Fanice Komen-Towett fills out a prescription for one of her HIV-positive patients at the USAID-funded project. The project is called AMPATH, or Academic Model for the Prevention and Treatment of HIV/AIDS.
There are no pills on this prescription. Instead, it's a list of vegetables, fruits and other foods that HIV-positive patients must eat to be healthy.
Most of the patients here are on anti-retroviral or ARV therapy.
But Komen-Towett, manager of AMPATH's nutrition services, says ARVs are not enough.
You can do ARVs or you can provide ARVs to the patient,” Komen-Towett said. “But if they do not have anything to eat, or they do not know how to utilize the food that they have, then they will not recover well."

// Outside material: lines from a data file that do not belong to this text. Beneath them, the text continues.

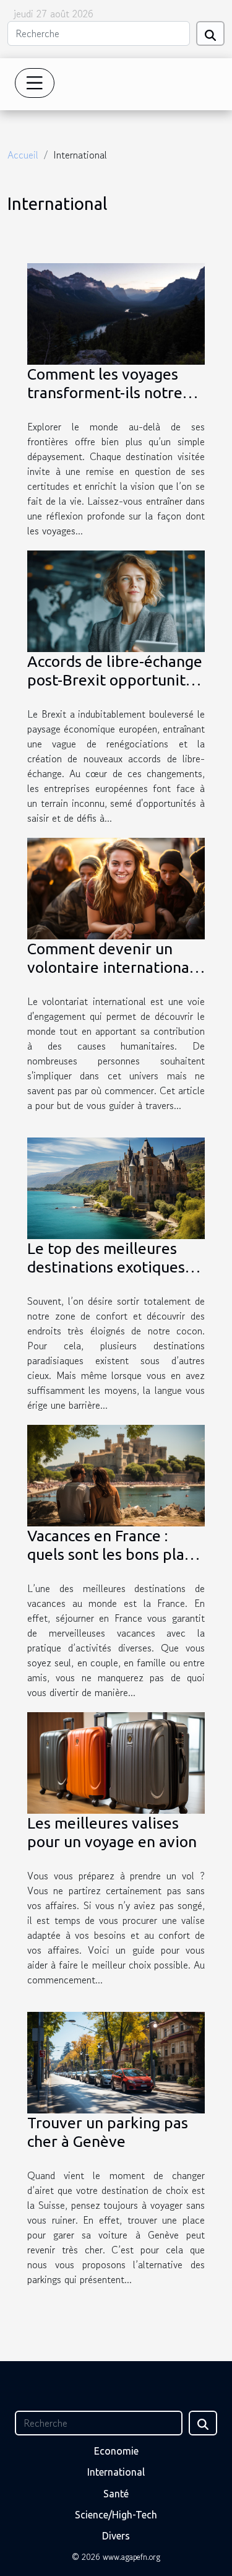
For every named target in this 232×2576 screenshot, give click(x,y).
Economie (116, 2450)
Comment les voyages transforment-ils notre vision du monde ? (105, 392)
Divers (116, 2535)
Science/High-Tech (116, 2514)
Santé (116, 2493)
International (116, 2472)
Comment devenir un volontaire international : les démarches (113, 967)
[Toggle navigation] (34, 83)
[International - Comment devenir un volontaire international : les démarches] (116, 886)
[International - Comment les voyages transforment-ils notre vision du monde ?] (116, 312)
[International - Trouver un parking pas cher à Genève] (116, 2060)
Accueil (22, 154)
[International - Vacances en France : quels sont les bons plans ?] (116, 1473)
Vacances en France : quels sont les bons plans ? (113, 1554)
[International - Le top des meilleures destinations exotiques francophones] (116, 1186)
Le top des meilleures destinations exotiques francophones (106, 1267)
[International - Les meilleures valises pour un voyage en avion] (116, 1761)
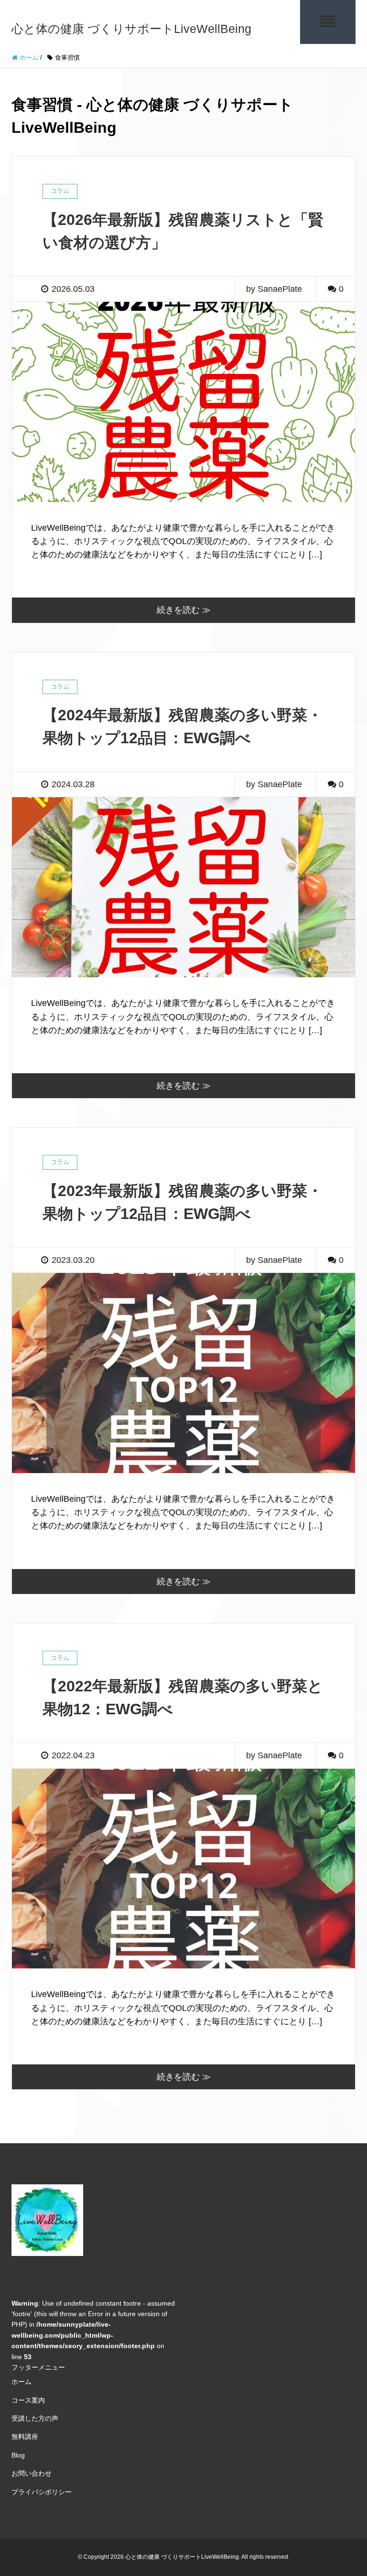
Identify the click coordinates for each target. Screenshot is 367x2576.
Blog (18, 2455)
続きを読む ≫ (184, 610)
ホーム (21, 2381)
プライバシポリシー (41, 2492)
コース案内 (28, 2400)
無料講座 (24, 2436)
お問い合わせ (31, 2473)
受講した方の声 (34, 2418)
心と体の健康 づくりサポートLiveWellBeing (131, 28)
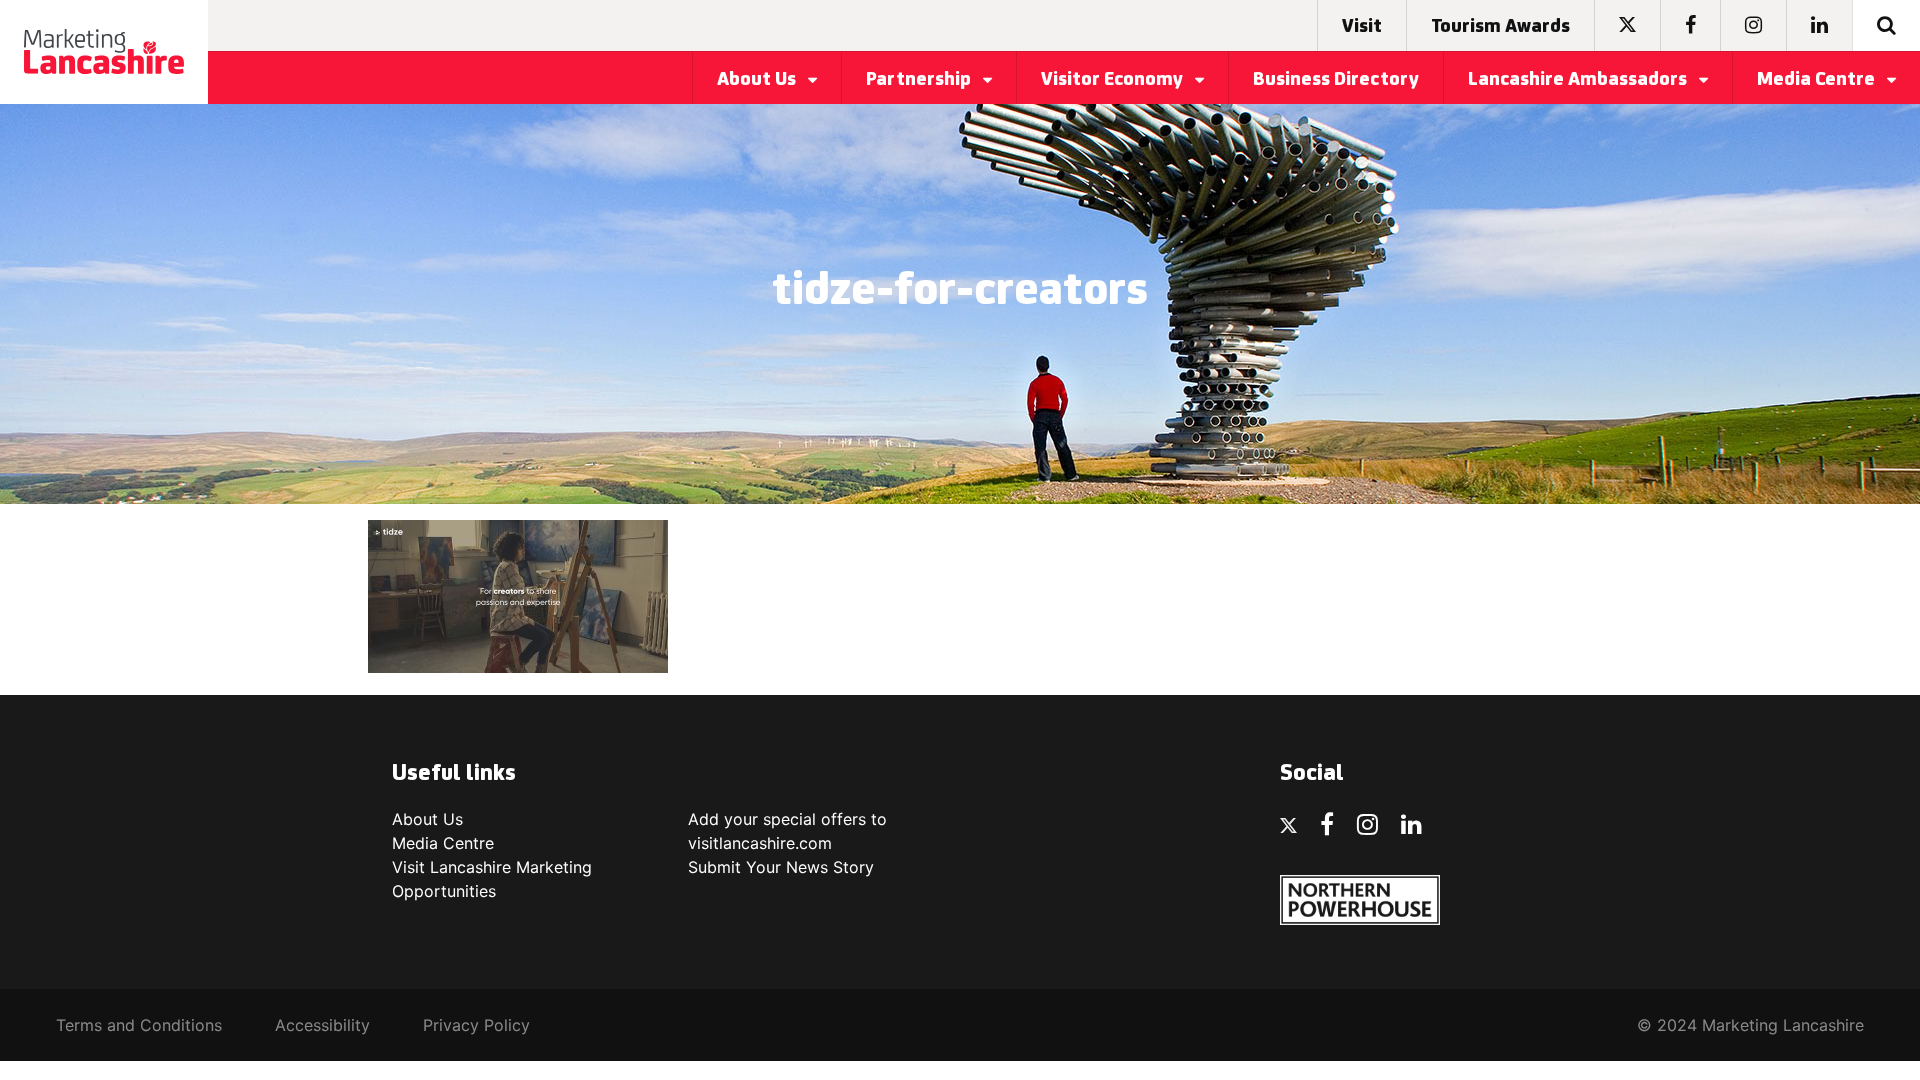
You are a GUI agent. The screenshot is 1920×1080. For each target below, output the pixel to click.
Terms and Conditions (139, 1025)
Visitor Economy (1114, 80)
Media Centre (1818, 80)
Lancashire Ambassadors (1579, 80)
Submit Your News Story (781, 867)
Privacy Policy (476, 1025)
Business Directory (1336, 80)
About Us (758, 80)
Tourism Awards (1500, 27)
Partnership (920, 80)
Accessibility (322, 1025)
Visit (1362, 27)
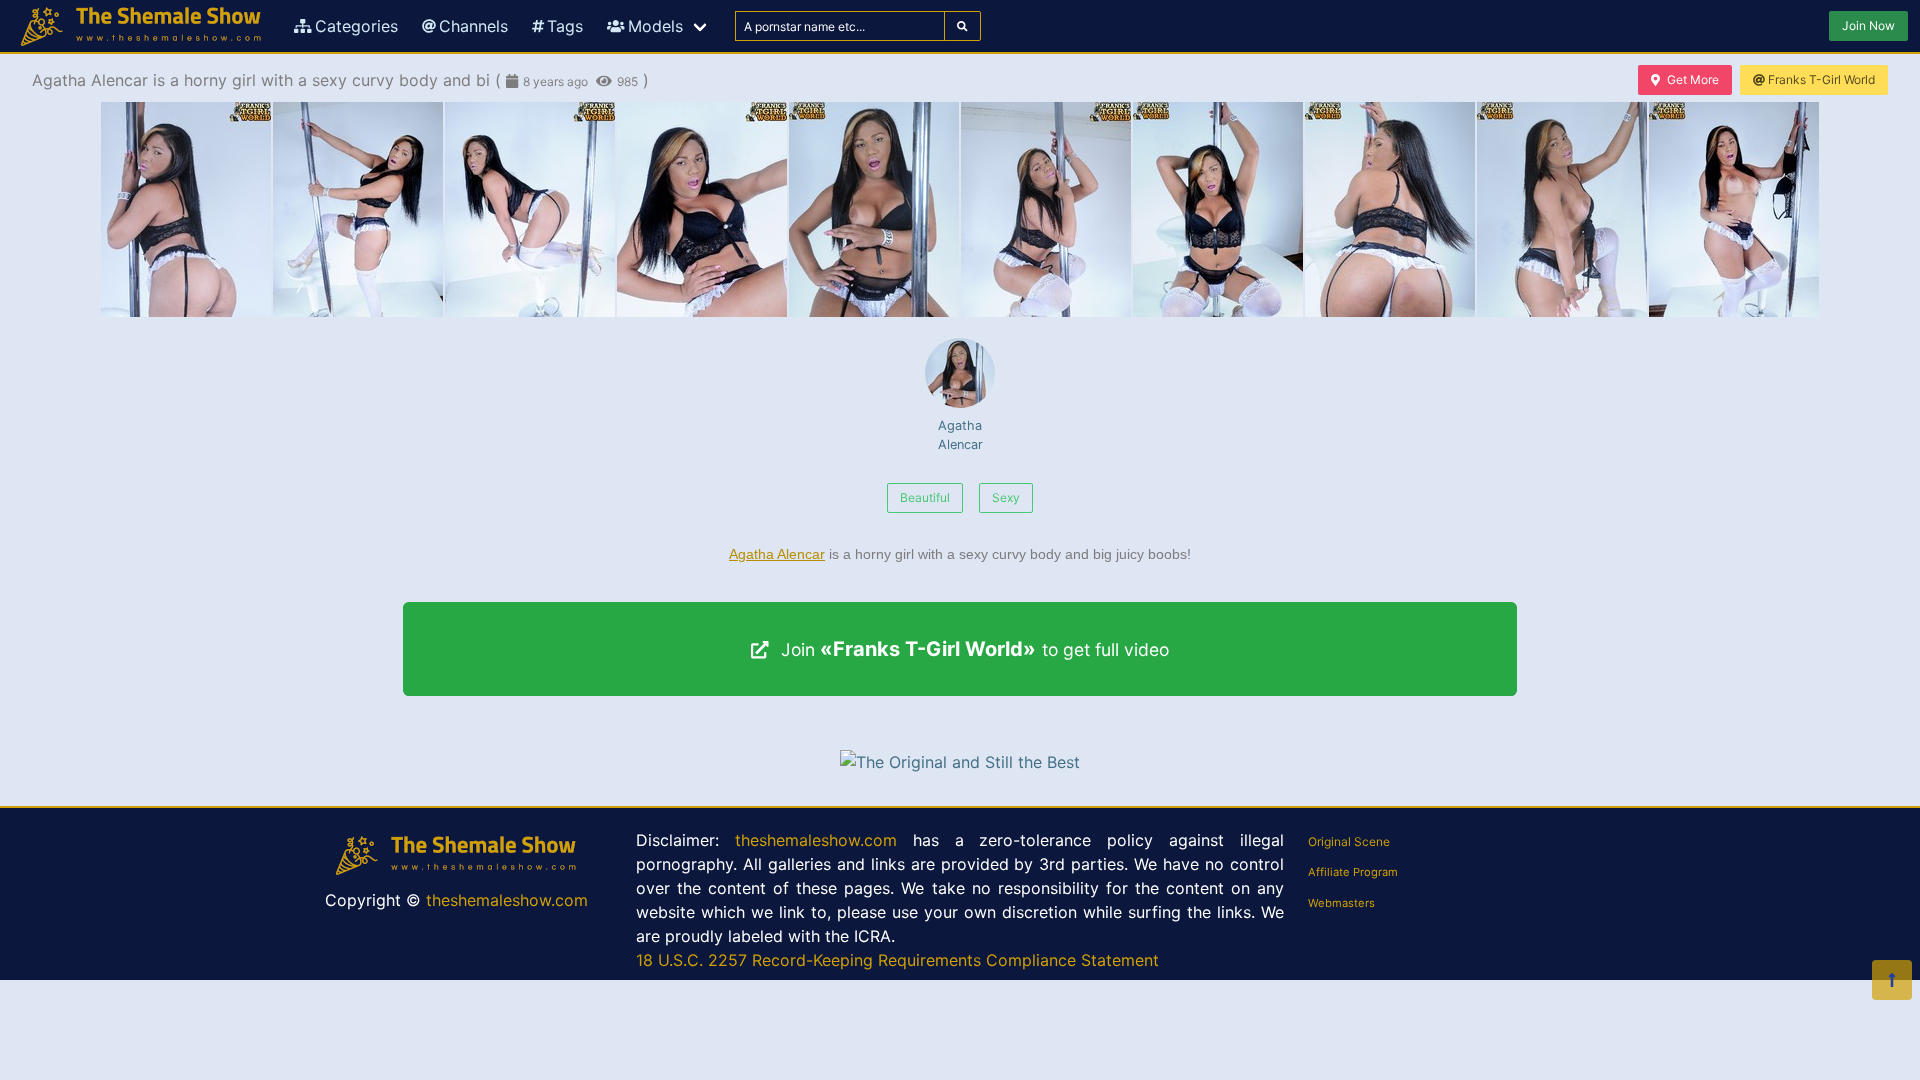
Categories (356, 26)
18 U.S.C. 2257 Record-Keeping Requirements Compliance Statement (897, 960)
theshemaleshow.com (507, 900)
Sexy (1006, 497)
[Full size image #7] (1390, 209)
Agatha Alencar (960, 435)
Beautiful (925, 497)
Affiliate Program (1353, 872)
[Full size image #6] (1218, 209)
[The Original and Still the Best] (960, 762)
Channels (473, 26)
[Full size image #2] (530, 209)
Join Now (1868, 25)
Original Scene (1349, 841)
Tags (565, 26)
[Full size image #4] (874, 209)
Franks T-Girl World (1821, 79)
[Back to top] (1892, 980)
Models (655, 26)
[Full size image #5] (1046, 209)
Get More (1693, 79)
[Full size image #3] (702, 209)
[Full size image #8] (1562, 209)
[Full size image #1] (358, 209)
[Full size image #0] (186, 209)
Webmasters (1341, 903)
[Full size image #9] (1734, 209)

Allan Kanja Kinyanjui is a patient who does not have enough to eat. He has four children. He and his HIV-positive wife are too weak to work.
He fills his food prescriptions at an AMPATH distribution center.
He says the prescriptions are making a huge difference.
"I feel better, I feel stronger,” Kinyanjui said. “Today when I was weighed, the doctor told me that I have gained weight."
Ten percent of AMPATH's 70,000 patients are classified, like Kinyanjui, as "food insecure."
They lack the money and other resources to make regular nutritious meals.
Experts say ARV treatments are ineffective without proper nutrition. It boosts the immune system and provides energy.
Housekeeper and cook Rose Cherono remembers what it was like to be on ARVs without good food.
“You are dizzy, you are not strong,” Cherono said. “In fact you cannot do a lot because it is like your body is weak without food."
To ensure that vulnerable patients maintain good nutrition, AMPATH distributes fresh food at 17 sites within 30 kilometers of the western Kenyan town of Eldoret.
The produce comes from five farms that AMPATH runs in the area.
The crops include spinach, onions, and cow peas. Workers harvest them every day.
Abraham Boit manages the farms. He explains why his organization is growing its own vegetables rather than buying them in the market.
"We tried to buy food in the farmers' market, and then we realized that (in) one time of the year you get only one type of food, one type of vegetable is available in the market. We wanted a spectrum of vegetables which can supply all the types of vitamins which are required by a human being," Boit said.
Boit says AMPATH hopes to expand its program so more patients and families can live healthy lives.